[EXTRACT PROVIDED]
Surah An-Nisa (chapter 4) particularly deals with the subject in verses 11-12 and 176. Although these verses have been translated in a way that they seem to majorly address men, the injunctions are applicable on both men and women.

The text begins (4:11) with stating a general rule that a man’s share is equal to the share of two females. Before calling into question the given injunction, it should be noted that the typical breadwinner of an average family, evidently before the advent of feminism and even afterwards, is man. This should not be eyed as a symbol of empowerment or superiority but rather a prodigious responsibility. He, instead of his female counterpart, has been made incumbentto earn money through fair means and feed his family. A woman may choose to share or even take up the entire burden, but this has to be done with the consent of both; man has been forbidden to force any such decision on his female family members, let her be his mother, wife, sister, or daughter. Therefore, it has been established that the liability of making money and bringing home the groceries has been put on man’s shoulders. Having said that, it is but natural that a male offspring is given a larger hereditament from deceased’s assets than his female siblings because the responsibility of feeding the latter and their families lies with men of the house (father and brother before marriage, and husband and son later on). This is no play of misogyny or male chauvinism; it is, in fact, a binding imperative on men and among the rights of women.

[DATA]
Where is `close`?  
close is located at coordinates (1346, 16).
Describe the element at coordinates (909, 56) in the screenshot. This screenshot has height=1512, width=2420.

[TO DO] Copy everything in the passage on inheritance from "Surah An-Nisa (chapter" down to "men and women.", swapping "translated" for "rendered". Use only the passage on inheritance to complete this work.

[WRITTEN RESPONSE]
Surah An-Nisa (chapter 4) particularly deals with the subject in verses 11-12 and 176. Although these verses have been rendered in a way that they seem to majorly address men, the injunctions are applicable on both men and women.